Die vorliegende Gesetzesänderung steht unbestritten im Zeichen von Verfahrensrecht, Wirtschaft und Umwelt. In Zeiten der Effizienzsteigerung beim Einsatz von materiellen und geistigen Ressourcen in der Wirtschaft ist auch die Politik aufgerufen, alle Möglichkeiten zur Effizienzsteigerung von Verwaltungsprozessen auszuloten. In der Abfallwirtschaft laufen vielfältige Prozesse ab, die durch Gesetze und Verordnungen bestimmt sind. Abfall ist nicht zuletzt wegen der Verknappung der Rohstoffe zu einem bedeutenden Wirtschaftsgut geworden. Der nachhaltige Umgang mit diesem Gut ist Gegenstand des Kreislaufwirtschafts- und Abfallgesetzes und der Verpackungsverordnung. Der Grundsatz, das Rangfolgeprinzip der Vermeidung von Abfällen vor Abfallverwertung und vor Abfallbeseitigung, hat keinesfalls an Bedeutung verloren, gerade auch im Hinblick auf die Debatte über den Umwelt- und Klimaschutz. Zur verstärkten Einhaltung dieses Prinzips steht auch die Linke. Dies bedeutet in der Konsequenz auch, mögliche wirtschaftliche Interessenkonflikte durch politische Vorgaben zu begleiten. Dass der Inhalt der Restmülltonne – und darum geht es offensichtlich
auch – und damit die Stoffe zur Beseitigung weiter reduziert werden, ist Ergebnis des schon erwähnten Rangfolgeprinzips. Ein klassisches Wirtschaftswachstum ist bei weiterem Fehlen der Stoffströme nicht möglich. Wirtschaftswachstum im Zusammenhang mit Abfall wird es bei der Abfallverwertung heute und in Zukunft durch Effizienzsteigerung in den vorhandenen Prozessabläufen und die weitere Verbesserung der Sekundärrohstoffgewinnung, insbesondere der heutigen Problemabfälle, geben. Darauf wird sich die Wirtschaft einstellen. Die Firmen tun es heute auch schon mit neuen Anlagen, Techniken usw. Man kann es überall sehen.

- BEREITGESTELLTE ANGABEN -
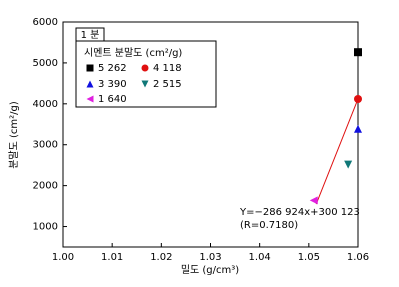 The height and width of the screenshot is (287, 399). Describe the element at coordinates (46, 104) in the screenshot. I see `y-tick-label: 4000` at that location.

- ZU BEARBEITEN -
Beantworte anhand des Lesetexts:
(a) Welche beiden Regelwerke haben den nachhaltigen Umgang mit Abfall zum Gegenstand?
(b) In welcher Reihenfolge ordnet das Rangfolgeprinzip Vermeidung, Verwertung und Beseitigung von Abfällen?
(c) Wodurch wird es bei der Abfallverwertung Wirtschaftswachstum geben?
Die Auflistung steht in keinem Zusammenhang mit dem Lesetext.

- ERLEDIGTE AUFGABE -
(a) Das Kreislaufwirtschafts- und Abfallgesetz und die Verpackungsverordnung.
(b) Die Vermeidung von Abfällen steht vor der Abfallverwertung, und diese steht vor der Abfallbeseitigung.
(c) Durch Effizienzsteigerung in den vorhandenen Prozessabläufen und durch die weitere Verbesserung der Sekundärrohstoffgewinnung, insbesondere der heutigen Problemabfälle.